[Collected data]
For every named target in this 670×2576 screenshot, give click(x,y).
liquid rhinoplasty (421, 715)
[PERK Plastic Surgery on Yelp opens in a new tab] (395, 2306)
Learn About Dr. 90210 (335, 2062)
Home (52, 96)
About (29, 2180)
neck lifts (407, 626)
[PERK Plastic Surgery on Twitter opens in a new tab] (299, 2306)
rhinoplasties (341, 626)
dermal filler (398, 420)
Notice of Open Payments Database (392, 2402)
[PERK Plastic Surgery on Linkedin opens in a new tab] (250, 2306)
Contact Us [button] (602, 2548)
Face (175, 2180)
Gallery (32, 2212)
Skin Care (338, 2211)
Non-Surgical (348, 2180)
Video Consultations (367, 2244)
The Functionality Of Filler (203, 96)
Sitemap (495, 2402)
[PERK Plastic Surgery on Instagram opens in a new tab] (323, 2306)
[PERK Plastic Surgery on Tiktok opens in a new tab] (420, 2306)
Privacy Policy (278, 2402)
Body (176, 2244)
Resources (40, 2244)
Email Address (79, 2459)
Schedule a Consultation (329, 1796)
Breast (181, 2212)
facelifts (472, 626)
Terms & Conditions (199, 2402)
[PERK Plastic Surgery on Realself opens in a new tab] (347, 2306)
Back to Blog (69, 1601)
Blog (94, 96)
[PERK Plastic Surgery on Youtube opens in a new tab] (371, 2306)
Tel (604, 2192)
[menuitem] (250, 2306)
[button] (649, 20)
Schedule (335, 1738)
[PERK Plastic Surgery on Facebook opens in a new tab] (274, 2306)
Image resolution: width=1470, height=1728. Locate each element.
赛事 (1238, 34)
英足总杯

YOUR TASK: Copy the lines above exactly, beginning at the line containing "Blog (94, 96)" and stopping at the last line.

ANSWER FOR THE TASK:
Blog (94, 96)
[PERK Plastic Surgery on Youtube opens in a new tab] (371, 2306)
Tel (604, 2192)
[menuitem] (250, 2306)
[button] (649, 20)
Schedule (335, 1738)
[PERK Plastic Surgery on Facebook opens in a new tab] (274, 2306)
Image resolution: width=1470, height=1728. Locate each element.
赛事 (1238, 34)
英足总杯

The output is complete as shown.